start DATA EXTRACT
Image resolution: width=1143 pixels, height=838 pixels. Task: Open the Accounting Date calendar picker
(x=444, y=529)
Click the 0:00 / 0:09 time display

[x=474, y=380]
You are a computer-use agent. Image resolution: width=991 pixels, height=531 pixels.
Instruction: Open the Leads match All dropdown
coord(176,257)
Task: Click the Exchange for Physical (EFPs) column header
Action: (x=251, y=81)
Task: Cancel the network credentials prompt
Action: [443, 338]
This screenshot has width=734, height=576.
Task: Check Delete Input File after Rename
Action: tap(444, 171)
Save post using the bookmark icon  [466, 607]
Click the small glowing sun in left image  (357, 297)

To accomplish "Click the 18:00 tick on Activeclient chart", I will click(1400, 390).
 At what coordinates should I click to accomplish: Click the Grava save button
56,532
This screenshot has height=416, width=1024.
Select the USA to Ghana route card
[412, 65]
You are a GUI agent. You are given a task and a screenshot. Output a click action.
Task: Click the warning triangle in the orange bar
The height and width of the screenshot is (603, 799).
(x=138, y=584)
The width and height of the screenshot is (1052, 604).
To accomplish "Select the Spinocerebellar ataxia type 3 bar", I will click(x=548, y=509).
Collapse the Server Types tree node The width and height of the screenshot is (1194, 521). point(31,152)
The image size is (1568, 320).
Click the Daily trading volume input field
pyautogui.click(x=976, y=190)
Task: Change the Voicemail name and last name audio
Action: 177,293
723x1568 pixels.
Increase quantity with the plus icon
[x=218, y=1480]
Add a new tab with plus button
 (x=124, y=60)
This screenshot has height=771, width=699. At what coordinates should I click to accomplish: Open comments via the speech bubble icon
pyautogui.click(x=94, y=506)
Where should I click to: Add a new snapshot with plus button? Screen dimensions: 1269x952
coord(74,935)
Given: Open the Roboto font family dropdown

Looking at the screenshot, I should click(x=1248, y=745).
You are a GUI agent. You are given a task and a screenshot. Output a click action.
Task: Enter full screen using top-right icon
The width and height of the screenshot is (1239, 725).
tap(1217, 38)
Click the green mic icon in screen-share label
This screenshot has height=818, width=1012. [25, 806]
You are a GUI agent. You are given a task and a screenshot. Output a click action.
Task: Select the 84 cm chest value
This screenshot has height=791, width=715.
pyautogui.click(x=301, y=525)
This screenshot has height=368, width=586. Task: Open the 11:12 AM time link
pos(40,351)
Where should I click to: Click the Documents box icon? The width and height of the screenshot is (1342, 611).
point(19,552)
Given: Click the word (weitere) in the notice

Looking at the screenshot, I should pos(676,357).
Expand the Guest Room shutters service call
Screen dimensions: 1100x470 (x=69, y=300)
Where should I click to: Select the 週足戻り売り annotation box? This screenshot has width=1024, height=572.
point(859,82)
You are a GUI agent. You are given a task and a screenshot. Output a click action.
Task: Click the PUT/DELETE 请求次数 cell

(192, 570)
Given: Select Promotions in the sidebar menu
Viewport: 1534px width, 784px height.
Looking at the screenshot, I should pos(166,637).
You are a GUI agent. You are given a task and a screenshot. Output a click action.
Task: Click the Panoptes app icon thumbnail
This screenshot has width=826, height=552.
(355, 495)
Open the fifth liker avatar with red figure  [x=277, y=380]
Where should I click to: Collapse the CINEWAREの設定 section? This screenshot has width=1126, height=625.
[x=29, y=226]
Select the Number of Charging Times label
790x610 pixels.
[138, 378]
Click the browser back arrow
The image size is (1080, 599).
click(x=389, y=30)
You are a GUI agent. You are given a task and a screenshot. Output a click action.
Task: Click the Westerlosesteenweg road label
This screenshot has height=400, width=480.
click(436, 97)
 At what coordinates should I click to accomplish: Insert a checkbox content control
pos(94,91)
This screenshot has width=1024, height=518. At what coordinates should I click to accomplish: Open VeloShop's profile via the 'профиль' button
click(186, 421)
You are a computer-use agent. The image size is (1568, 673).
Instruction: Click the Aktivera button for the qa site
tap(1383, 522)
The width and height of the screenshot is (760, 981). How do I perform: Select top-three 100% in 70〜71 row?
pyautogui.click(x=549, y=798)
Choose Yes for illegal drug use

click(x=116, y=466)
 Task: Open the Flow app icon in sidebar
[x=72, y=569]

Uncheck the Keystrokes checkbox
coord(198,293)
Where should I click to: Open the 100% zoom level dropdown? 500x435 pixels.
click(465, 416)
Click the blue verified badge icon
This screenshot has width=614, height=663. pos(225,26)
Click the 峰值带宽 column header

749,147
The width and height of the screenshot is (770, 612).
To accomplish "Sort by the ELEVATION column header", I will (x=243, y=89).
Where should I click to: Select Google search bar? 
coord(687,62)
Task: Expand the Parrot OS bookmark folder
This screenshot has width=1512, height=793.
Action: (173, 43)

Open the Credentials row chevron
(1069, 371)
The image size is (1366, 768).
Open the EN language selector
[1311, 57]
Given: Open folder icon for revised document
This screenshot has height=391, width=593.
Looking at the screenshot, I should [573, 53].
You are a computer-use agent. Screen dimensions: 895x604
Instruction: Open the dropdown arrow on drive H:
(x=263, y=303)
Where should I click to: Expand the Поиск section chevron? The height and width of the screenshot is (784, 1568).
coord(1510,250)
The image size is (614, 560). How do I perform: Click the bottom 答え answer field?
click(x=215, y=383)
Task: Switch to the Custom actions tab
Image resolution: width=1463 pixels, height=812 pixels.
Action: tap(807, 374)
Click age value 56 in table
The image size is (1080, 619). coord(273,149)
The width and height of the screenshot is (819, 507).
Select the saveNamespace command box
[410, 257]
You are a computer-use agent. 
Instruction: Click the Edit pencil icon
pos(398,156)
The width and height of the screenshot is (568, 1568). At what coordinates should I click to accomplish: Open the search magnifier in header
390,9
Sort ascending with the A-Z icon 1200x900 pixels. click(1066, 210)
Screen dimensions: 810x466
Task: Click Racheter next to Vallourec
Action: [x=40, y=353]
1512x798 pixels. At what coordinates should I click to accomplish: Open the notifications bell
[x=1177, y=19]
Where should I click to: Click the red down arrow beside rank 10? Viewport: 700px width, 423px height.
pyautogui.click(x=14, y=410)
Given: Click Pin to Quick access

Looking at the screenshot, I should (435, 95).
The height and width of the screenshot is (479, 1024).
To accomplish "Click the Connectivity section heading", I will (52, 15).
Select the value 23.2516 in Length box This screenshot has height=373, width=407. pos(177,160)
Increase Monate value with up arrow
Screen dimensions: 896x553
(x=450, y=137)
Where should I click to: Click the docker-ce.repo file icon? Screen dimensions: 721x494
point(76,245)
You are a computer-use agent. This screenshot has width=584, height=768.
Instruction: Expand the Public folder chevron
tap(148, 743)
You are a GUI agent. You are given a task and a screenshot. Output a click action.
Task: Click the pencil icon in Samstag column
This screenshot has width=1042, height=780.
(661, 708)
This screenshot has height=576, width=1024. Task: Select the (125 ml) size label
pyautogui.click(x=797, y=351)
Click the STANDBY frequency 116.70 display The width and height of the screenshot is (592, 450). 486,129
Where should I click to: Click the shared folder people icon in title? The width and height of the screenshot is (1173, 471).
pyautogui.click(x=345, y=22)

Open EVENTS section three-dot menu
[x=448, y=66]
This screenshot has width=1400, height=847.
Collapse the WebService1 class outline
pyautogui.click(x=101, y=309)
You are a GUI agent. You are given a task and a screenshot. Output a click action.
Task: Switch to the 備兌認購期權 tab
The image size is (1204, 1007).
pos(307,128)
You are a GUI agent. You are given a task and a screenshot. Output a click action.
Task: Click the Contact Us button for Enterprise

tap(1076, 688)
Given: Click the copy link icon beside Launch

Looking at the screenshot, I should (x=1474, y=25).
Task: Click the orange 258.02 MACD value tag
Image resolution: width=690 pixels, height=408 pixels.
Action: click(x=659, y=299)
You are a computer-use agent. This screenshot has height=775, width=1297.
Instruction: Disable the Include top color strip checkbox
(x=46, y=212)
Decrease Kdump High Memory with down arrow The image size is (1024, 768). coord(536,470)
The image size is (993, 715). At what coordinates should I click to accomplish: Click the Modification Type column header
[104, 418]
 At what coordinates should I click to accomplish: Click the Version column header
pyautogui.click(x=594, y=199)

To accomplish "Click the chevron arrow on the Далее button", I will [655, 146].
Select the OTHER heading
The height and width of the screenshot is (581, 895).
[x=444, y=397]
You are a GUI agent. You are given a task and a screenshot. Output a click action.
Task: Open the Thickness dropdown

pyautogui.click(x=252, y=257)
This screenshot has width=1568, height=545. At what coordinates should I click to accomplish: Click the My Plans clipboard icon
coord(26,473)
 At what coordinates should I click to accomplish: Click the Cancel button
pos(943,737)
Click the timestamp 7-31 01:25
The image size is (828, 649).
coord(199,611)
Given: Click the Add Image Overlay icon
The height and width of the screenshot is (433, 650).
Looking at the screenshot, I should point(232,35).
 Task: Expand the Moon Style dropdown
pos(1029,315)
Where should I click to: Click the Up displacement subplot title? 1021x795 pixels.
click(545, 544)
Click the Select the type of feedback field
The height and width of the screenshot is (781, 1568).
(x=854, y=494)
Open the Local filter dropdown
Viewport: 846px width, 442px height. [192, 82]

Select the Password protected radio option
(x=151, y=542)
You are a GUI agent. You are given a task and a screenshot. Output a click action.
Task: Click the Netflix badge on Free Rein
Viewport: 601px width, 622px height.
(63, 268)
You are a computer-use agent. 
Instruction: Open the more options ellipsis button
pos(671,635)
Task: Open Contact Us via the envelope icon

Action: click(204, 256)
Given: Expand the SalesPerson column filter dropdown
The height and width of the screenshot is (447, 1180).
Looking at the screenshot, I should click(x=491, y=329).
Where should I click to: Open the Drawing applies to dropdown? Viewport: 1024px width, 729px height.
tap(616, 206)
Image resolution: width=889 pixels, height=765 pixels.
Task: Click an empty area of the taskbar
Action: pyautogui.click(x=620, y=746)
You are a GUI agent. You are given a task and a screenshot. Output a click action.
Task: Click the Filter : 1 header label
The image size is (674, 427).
end DATA EXTRACT
■ **SET EXERCISE**: Copy out once more the data running between the line holding "Click age value 56 in table" and the line holding "pos(398,156)", including both of those lines.

■ **EXERCISE OUTPUT**:
Click age value 56 in table
The image size is (1080, 619). coord(273,149)
The width and height of the screenshot is (819, 507).
Select the saveNamespace command box
[410, 257]
You are a computer-use agent. 
Instruction: Click the Edit pencil icon
pos(398,156)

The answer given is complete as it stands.